Since joining ZoomInfo’s EMEA Sales Team, I’ve seen the results of our concerted effort to increase representation across the company, in both leadership and individual contributors. Embracing all cultures and traits undoubtedly contributed to our 91% growth of international sales in 2021.
4 Tips for Building a Diverse Sales Team
Imagine the talent pool you could access if you filled your team with members representing all:
- Sexual orientations
- Socioeconomic backgrounds
Embracing diversity can help you leverage a greater set of experiences, perspectives, and strengths — all represented together. Here’s how to get started:
1. Gauge Your Current DEI Stage
Harvard Business Review defines the Five Stages of DEI Maturity as: Aware, Compliant, Tactical, Integrated, and Sustainable, with Sustainable being the target state. In a survey of 10,000 knowledge workers across six countries, HBR found that almost one-third of companies are only at the “Compliant” stage.
2. Audit Your Existing Practices
An important step in building a diverse sales team is to conduct an internal audit. Ask your team: Do our current recruiting practices contribute to an unconscious bias? For example, are your job descriptions written with a stereotypical sales rep in mind?
To detect unconscious biases, it’s important to look at every step in your recruitment methodology, including:
- Examining job descriptions and requirements
- Ensuring recruitment tactics engage a diverse network of candidates
- Offering blind reviews of applications where possible to remove bias
- Welcoming new perspectives
Surveys are a great way to understand your employees’ experiences and perspectives. Plus, you can collect valuable data about your business’ progress in improving diversity, equity, and inclusion.
From these exercises, you might learn that your job descriptions are limited in vision, or that you are only targeting a very small pool of potential candidates. Once you conduct an internal analysis, your teams can then use this data to guide the next steps toward creating a sustainable DEI model.

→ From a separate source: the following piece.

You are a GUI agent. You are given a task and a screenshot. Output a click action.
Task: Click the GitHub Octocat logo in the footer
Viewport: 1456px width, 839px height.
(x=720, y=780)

3. Standardize Processes to Weed Out Bias
The next step is to standardize your internal processes to remove conscious and unconscious biases and build authentically diverse teams.

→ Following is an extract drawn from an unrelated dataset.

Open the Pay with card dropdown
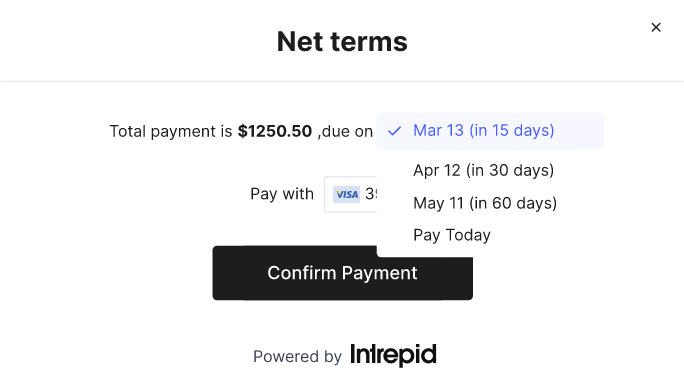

Consider asking all hiring managers to:
- Conduct structured interviews
- Ask the same questions in the same way and in the same order
- Establish an interview panel that includes a diverse set of colleagues
- Leverage one scoring matrix across all teams
By eliminating variation as much as possible, you not only highlight which qualities, experiences, and perspectives are the most important, but also ensure that you can measure results objectively.
This also makes it easier to track changes over time and measure the effectiveness of your strategy. You can analyze hiring data from the last six months, one year, or five years to see if there are trends in either direction around gender, race, location, or other attributes.
4. Prioritize Culture “Adds,” not Culture “Fits”
One of the most effective ways to create a more diverse team is encouraging your employees to shift their hiring mindset. You want your team looking for culture “additions” instead of culture “fits.”
Adding to your culture is what drives greater diversity and inclusion over time. If you hire people that “fit” within your existing culture, you’ll probably overlook talented candidates who can bring new perspectives to broaden and enhance your efforts.
DEI is a very important issue, and one that your business can’t take lightly. That can make the work seem overwhelming at first — but when you break it down step-by-step, you’ll see how more inclusive, productive teams can actually be attainable.